Asimismo, el masivo apoyo de Qatar a los terroristas sirios irritó a Irán y Rusia. También ha supuesto un despilfarro de recursos que, debido a la fortaleza del Ejército sirio y la incapacidad de los opositores para derribar el gobierno de Bashar al Assad, Qatar no recuperará. En el Líbano, Qatar apoyó a grupos extremistas salafistas creando una tensión con las autoridades y grupos y partidos de ese país.

En Egipto, la caída del presidente Mohammed Mursi ha supuesto otro revés para la política de Qatar, que ha perdido un aliado en el que había también gastado numerosos recursos. Por último, en Libia la injerencia qatarí ha provocado numerosas protestas de numerosos sectores políticos y populares.

Como resultado del cambio de liderazgo, Qatar ha cambiado su política en relación a Siria y Egipto, lo que ha llevado a que sea ahora Arabia Saudí la que controle a la coalición opositora exterior siria y se haya convertido en el principal apoyo a los terroristas sirios. Arabia Saudí y los Emiratos Árabes Unidos han buscado también llenar el vacío dejado por Qatar en Egipto y han canalizado miles de millones de dólares para apoyar al nuevo gobierno liderado por los militares.

El anterior ministro de Exteriores, Hamad bin Yassim, que había sido uno de los hombres más poderosos del emirato durante 20 años, buscó mediar en el conflicto de Afganistán y permitió al movimiento talibán abrir una oficina en Doha. Sin embargo, una de las primeras decisiones tomadas por Tamim ha sido la de cerrar esta oficina, a petición del presidente afgano Hamid Karzai. Según dijo una fuente del Golfo a worldtribune.com, “Tamim comprendió que una presencia de los talibanes en Doha podría desestabilizar el país”.

Existe, sin embargo, una gran derrotada con el cambio de la política exterior de Qatar y es la Turquía de Erdogan que ha mantenido una política similar a la de Qatar de apoyo a grupos terroristas en Siria y a los Hermanos Musulmanes en Egipto, Palestina y otros lugares. Ambos países mantenían, en este sentido, una estrecha coordinación en política exterior que ahora ha desaparecido.

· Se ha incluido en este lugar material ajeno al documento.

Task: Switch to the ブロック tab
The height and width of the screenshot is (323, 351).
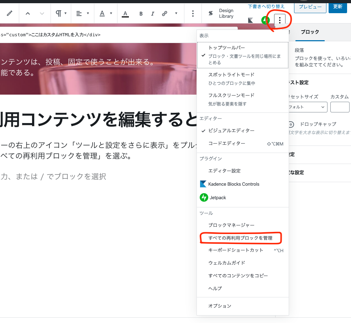Action: (x=310, y=32)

“La política exterior activa de Qatar ha llegado a su fin”, dijo Sinan Ulgen, presidente del Centro de Estudios Económicos y de Política Exterior de Estambul a worldtribune.com. “Con el nuevo gobernante, no será posible ver ya a Qatar jugando un papel activo en los temas regionales y esta situación tendrá un impacto negativo en la política exterior de Turquía”.